If we’re gonna be honest, the people that hurt us the most are the people who are closest to us who are also our family, and we’re not ever really able to question whether or not we’re right to place “family” on such a high pedestal. I like to try to poke holes in that.
That theme is always hovering in the back of my mind, and when COVID-19 hit, I realized I was suddenly blessed, or cursed, with a lot of extra time. I told myself if I don’t use this time productively to finally at least try to come up with some idea of a feature that’s feasible to make in these circumstances, then I’m kind of fooling myself, and I’ll probably never do it. I put together a whole bunch of ideas, and out of the hundreds of ideas that I came up with, the one that kind of kept appealing to me the most was this one about two sisters—both of whom have a father figure who was largely absent. I hit the ground running and over the next three or four months, I wrote several drafts of the script.
Where did you film?
Predominantly in Brooklyn and in one location in Manhattan. It was mainly in locations that we had access to, meaning we wouldn’t have to pay for them. I have enough experience with short films to know that part of the success of your film is dependent on the believability of the locations. There’s no sense writing a film about, for example, the Iraq War if you’re not going to be able to go there or have a plausible replacement.

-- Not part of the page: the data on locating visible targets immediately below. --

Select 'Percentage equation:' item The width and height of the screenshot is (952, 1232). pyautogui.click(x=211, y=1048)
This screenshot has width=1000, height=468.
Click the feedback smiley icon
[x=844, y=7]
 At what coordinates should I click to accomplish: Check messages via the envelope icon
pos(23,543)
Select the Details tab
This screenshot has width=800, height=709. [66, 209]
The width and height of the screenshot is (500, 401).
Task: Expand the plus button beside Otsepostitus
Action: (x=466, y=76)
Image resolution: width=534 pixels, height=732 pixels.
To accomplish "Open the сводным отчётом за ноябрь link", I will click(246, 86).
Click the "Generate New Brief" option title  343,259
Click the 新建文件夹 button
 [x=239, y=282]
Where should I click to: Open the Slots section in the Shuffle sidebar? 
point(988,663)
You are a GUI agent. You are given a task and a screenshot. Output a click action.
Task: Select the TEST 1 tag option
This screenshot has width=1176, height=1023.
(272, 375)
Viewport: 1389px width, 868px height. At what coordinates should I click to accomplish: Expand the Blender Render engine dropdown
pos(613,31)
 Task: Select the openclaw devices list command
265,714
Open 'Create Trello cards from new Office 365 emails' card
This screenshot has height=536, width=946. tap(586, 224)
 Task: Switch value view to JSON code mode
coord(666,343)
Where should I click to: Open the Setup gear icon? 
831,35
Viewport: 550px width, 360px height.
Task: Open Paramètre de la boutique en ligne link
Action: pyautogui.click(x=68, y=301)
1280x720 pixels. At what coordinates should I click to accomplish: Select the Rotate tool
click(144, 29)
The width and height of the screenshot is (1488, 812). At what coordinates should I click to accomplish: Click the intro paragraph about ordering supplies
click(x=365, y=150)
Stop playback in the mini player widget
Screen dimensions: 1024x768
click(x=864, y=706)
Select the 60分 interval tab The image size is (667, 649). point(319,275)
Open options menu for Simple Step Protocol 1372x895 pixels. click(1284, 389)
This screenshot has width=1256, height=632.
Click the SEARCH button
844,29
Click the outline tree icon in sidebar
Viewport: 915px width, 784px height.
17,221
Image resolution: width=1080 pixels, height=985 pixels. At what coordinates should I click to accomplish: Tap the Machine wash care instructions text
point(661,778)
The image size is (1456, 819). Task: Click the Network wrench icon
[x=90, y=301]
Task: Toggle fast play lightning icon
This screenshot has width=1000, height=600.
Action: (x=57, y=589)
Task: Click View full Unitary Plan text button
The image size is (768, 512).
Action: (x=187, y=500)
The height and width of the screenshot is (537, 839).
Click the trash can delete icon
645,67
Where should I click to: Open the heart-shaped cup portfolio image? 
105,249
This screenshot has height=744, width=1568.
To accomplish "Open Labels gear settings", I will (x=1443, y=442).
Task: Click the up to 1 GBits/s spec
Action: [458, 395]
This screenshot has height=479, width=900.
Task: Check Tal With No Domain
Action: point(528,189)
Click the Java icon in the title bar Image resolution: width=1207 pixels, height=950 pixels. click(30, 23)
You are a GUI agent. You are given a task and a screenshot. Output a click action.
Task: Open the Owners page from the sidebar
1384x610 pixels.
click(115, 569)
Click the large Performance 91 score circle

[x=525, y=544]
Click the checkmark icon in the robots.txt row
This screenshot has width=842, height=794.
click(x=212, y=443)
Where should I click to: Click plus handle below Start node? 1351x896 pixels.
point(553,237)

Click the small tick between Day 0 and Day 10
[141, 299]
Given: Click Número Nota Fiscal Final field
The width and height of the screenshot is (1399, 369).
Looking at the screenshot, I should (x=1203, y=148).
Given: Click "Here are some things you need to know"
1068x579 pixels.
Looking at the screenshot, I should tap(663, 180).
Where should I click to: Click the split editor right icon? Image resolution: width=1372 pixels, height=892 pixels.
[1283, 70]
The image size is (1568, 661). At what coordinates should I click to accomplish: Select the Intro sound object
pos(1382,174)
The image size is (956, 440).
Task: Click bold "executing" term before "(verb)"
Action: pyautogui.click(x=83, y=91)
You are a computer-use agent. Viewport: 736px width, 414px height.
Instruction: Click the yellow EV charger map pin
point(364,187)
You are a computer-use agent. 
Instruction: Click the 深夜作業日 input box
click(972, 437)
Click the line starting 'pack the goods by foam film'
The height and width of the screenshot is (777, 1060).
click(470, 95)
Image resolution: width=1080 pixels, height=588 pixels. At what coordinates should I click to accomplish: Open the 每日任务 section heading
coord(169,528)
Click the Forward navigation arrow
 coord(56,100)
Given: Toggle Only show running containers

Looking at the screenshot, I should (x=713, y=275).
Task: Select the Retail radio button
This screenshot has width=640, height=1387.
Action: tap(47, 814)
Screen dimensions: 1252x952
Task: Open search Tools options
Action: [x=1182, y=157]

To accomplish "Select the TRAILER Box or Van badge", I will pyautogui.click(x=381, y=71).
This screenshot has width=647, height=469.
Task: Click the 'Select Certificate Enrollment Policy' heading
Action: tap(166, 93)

You and Clare Louise Frost have a production company called SK Deli Market. What are some other projects that you are working on?
Unfortunately, we didn’t have the budget to do more features immediately, but we’ve produced two more shorts in the aftermath of the Sisters Karras feature.
What’s next for the film?
We are finalizing a distribution deal. If everything goes to plan, the film should be streaming on whatever service they identify by August. Hopefully a wider audience will result in more people discovering the film and liking the film. In the film business, the currency from your last project gets the next one made. So hopefully it’s on to the next one, and then another after that.